This paper introduces a game-theoretic loss term,

L_{Game}

, based on the utility function of agents, aiming to approach Bayesian Nash equilibrium. The game-theoretic loss is defined as the negative of total utility:

\begin{matrix} L_{Game} = - \sum_{j = 1}^{| N_{B} |} E [U_{B_{j}}] \end{matrix}

(8)

Integrating this term into the PPO loss yields

\begin{matrix} L_{Total} = L_{PPO} + λ L_{Game} = L_{PPO} - λ \sum_{j = 1}^{| N_{B} |} E [U_{B_{j}}] \end{matrix}

(9)

$λ$ : weight of the game-theoretic loss in total loss.
$| N_{B} |$ : number of defender agents.

During PPO training, the goal is to maximize the expected return of the strategy while constraining the magnitude of updates. Introducing the game-theoretic loss additionally allows maximizing the expected service utility. Combined with Equation (1), the objective becomes

\begin{matrix} max_{θ} E_{π_{θ}} [min (r (θ) \hat{A}, clip (r (θ), 1 - ϵ, 1 + ϵ) \hat{A})] + λ \sum_{j = 1}^{| N_{B} |} E [U_{B_{j}}] \end{matrix}

(10)

During backpropagation, the gradient of the total loss with respect to parameter

θ_{j}

is

\begin{matrix} \frac{\partial L_{Total}}{\partial θ_{j}} = \frac{\partial L_{PPO}}{\partial θ_{j}} - λ \frac{\partial E [U_{B_{j}}]}{\partial θ_{j}} \end{matrix}

(11)

which can be further expanded as

\begin{matrix} \frac{\partial E [U_{B_{j}}]}{\partial θ_{j}} & = γ \sum_{v \in V_{critical}} \frac{\partial Θ (σ_{B_{j}} (v), v)}{\partial σ_{B_{j}} (v)} \frac{\partial σ_{B_{j}} (v)}{\partial θ_{j}} - η \cdot L \cdot \sum_{g \in G} \sum_{a_{g}^{t} \in A_{G}} \sum_{a_{r}^{t} \in A_{R}} P (a_{g}^{t} | S^{t}) P (a_{r}^{t} | S^{t}) \\ \cdot \frac{\partial P_{g} (B_{j} | a_{g}^{t}, a_{r}^{t}, S^{t})}{\partial Θ (σ_{B_{j}} (v), v)} \frac{\partial Θ (σ_{B_{j}} (v), v)}{\partial σ_{B_{j}} (v)} \frac{\partial σ_{B_{j}} (v)}{\partial θ_{j}} \end{matrix}

(12)

Thus, the final strategy parameter update rule is

\begin{matrix} θ_{j} \leftarrow θ_{j} - η (\frac{\partial L_{PPO}}{\partial θ_{j}} - λ \frac{\partial E [U_{B_{j}}]}{\partial θ_{j}}) \end{matrix}

(13)

Therefore, through backpropagation, both the PPO loss and the game-theoretic loss can be optimized simultaneously, enabling defender strategies to maximize long-term returns while minimizing negative effects caused by stochastic attacker behavior and user agent randomness.

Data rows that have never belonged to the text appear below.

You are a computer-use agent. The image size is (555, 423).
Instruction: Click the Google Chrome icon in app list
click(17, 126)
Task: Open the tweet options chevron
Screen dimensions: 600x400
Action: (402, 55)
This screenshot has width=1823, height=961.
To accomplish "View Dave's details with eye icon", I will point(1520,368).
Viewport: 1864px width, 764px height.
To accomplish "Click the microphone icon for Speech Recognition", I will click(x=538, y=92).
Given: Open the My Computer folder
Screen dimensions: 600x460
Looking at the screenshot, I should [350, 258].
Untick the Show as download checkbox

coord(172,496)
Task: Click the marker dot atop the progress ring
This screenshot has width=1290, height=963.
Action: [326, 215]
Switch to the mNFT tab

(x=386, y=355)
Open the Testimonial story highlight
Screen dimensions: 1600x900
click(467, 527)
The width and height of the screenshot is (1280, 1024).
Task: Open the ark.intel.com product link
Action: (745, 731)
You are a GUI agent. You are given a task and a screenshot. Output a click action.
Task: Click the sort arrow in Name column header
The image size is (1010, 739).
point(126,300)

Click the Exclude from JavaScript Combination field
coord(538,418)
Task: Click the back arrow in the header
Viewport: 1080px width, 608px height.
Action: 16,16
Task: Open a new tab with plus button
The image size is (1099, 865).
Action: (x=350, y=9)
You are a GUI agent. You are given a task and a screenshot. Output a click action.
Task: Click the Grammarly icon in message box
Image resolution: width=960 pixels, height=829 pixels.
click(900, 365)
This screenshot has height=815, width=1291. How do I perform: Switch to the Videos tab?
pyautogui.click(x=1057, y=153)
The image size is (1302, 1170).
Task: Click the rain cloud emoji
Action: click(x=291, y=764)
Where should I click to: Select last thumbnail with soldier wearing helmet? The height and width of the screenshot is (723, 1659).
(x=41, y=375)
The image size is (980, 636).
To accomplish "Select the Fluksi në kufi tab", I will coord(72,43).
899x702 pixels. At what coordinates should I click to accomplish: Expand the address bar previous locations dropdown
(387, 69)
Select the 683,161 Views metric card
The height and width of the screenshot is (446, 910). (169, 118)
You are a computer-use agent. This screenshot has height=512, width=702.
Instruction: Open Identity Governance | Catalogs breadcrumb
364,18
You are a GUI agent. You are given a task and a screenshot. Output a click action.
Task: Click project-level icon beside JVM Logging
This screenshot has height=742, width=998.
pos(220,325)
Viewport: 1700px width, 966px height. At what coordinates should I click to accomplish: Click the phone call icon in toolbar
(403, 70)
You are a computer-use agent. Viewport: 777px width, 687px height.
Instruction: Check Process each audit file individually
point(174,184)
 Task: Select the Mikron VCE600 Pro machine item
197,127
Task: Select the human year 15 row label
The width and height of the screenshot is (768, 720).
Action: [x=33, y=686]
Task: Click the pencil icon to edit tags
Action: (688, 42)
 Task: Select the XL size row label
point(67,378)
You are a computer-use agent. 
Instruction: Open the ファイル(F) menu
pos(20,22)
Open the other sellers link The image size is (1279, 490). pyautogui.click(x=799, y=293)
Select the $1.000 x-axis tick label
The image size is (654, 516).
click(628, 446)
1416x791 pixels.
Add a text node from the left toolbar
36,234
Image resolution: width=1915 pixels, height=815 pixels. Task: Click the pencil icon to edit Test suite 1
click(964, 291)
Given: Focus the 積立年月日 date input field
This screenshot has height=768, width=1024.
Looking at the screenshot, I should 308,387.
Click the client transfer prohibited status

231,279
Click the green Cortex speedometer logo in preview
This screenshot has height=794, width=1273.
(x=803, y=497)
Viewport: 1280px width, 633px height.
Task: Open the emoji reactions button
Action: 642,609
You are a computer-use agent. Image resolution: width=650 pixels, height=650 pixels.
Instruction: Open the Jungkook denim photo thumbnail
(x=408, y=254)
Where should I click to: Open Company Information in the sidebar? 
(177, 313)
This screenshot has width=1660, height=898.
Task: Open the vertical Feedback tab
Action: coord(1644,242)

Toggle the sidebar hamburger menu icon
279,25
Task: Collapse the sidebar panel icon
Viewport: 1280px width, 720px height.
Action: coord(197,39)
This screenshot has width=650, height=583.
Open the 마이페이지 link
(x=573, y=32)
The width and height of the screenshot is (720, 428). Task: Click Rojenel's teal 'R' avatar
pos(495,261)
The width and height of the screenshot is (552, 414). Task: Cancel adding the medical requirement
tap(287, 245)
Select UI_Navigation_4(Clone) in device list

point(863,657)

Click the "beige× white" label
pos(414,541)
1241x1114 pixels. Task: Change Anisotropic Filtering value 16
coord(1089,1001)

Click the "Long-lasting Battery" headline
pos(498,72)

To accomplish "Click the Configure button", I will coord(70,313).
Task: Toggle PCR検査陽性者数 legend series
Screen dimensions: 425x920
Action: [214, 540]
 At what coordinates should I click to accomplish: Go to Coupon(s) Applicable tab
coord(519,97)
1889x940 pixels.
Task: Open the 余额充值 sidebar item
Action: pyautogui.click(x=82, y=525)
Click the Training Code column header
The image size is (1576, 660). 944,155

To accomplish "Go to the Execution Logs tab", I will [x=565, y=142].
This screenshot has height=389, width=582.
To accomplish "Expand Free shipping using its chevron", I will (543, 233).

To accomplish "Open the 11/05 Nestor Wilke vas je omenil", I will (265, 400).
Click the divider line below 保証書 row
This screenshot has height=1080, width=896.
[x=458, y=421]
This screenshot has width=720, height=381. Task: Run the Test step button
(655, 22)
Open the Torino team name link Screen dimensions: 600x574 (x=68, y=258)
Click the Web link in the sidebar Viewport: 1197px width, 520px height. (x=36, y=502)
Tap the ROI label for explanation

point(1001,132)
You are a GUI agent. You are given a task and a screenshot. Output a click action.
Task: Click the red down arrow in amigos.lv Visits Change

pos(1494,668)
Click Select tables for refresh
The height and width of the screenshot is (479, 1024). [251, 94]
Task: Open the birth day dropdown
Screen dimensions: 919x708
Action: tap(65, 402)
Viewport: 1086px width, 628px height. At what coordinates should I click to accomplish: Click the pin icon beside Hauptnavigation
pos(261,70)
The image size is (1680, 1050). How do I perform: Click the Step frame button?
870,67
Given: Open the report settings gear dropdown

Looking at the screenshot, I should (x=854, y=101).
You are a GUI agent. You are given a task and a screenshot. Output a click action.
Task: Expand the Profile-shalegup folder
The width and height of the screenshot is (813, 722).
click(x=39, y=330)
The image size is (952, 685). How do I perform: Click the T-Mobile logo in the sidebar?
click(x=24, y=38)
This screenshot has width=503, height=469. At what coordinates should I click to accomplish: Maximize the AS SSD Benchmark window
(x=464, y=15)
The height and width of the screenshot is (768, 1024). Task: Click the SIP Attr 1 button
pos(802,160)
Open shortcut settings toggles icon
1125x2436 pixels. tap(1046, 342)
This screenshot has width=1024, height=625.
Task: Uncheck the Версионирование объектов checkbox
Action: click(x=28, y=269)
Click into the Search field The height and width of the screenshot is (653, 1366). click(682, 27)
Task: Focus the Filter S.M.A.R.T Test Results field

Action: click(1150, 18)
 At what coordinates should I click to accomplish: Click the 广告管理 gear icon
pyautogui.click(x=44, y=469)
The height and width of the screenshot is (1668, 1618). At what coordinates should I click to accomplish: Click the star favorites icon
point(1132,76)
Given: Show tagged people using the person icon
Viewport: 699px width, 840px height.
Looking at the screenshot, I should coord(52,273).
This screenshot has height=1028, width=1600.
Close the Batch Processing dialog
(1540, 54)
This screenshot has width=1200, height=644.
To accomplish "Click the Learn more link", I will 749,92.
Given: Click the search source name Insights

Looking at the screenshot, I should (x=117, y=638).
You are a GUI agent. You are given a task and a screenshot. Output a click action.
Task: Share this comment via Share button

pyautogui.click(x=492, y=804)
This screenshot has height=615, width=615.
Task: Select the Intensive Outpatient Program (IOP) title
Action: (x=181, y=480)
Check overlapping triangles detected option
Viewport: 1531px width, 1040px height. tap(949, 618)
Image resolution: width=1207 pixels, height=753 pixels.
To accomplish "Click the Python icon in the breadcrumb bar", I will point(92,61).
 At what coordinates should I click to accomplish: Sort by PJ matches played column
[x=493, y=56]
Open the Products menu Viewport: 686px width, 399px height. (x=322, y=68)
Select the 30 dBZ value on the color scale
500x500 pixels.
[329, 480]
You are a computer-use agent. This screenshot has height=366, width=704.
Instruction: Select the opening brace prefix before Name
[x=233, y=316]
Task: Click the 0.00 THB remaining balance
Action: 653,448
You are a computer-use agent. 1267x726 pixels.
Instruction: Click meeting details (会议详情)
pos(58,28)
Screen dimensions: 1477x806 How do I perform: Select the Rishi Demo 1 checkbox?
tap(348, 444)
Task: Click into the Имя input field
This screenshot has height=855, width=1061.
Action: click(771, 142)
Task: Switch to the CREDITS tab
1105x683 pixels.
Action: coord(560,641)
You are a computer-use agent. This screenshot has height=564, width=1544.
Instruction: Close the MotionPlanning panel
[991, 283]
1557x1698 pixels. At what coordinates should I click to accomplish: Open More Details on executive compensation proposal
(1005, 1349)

4.3. Bayesian Belief Update Modeling

In dynamic network attack–defense scenarios characterized by incomplete information, the core function of the belief model lies in dynamically adjusting the estimation of attacker behavior based on observed data. For defenders, the state of the attacker is not directly observable and must instead be inferred from observations

O_{B_{j}}

. Therefore, a belief model is required to estimate the probability distribution over the attacker’s actions. In this paper, the belief model is based on Bayesian theory to update the probability distribution of attacker actions. By dynamically integrating observations and prior information, the model optimizes the estimation of attacker behavior to support further defensive decision-making. Let

O_{B_{j}}^{t}

be the observation information of defender agent

B_{j}

at time t. The belief about attacker action

a_{R}^{t}

, where

a_{R}^{t} \in A_{R}

, is represented as

P (a_{R}^{i} ∣ O_{B_{j}}^{t})

.

To dynamically adjust judgments of attacker actions, the Bayesian update mechanism dictates that when agent

B_{j}

takes action

A_{t}^{B}

at time t and receives new observation

O_{B_{j}}^{t + 1}

, its belief about attacker action

a_{R}^{t}

is updated. According to Bayes’ theorem, the updated belief is

\begin{matrix} P (a_{R}^{t} ∣ O_{B_{j}}^{t + 1}) & = \frac{P (O_{B_{j}}^{t + 1} ∣ a_{R}^{t}, O_{B_{j}}^{t}) \cdot P (a_{R}^{t} ∣ O_{B_{j}}^{t})}{P (O_{B_{j}}^{t + 1} ∣ O_{B_{j}}^{t})} \end{matrix}

(14)

$P (O_{B_{j}}^{t + 1} ∣ a_{R}^{t}, O_{B_{j}}^{t})$ : the conditional probability of receiving new observation $O_{B_{j}}^{t + 1}$ given that the attacker took action $a_{R}^{t}$ and the previous observation was $O_{B_{j}}^{t}$ .
$P (O_{B_{j}}^{t + 1} ∣ O_{B_{j}}^{t})$ : the marginal probability of observing $O_{B_{j}}^{t + 1}$ , which can be computed via the law of total probability:

$\begin{matrix} \begin{matrix} P (O_{B_{j}}^{t + 1} ∣ O_{B_{j}}^{t}) & = \sum_{a_{R}^{t} \in A_{R}} P (O_{B_{j}}^{t + 1} ∣ a_{R}^{t}, O_{B_{j}}^{t}) \cdot P (a_{R}^{t} ∣ O_{B_{j}}^{t}) \end{matrix} \end{matrix}$

The core of Bayesian belief updating lies in dynamically adjusting the distribution over attacker behavior and incorporating it into the utility function to optimize defender strategies. In network security scenarios, this mechanism provides defender agents with timely and reliable bases for adjusting strategies. Especially when facing dynamically evolving attack–defense conditions, belief updates significantly enhance system utility and achieve effective strategic balance.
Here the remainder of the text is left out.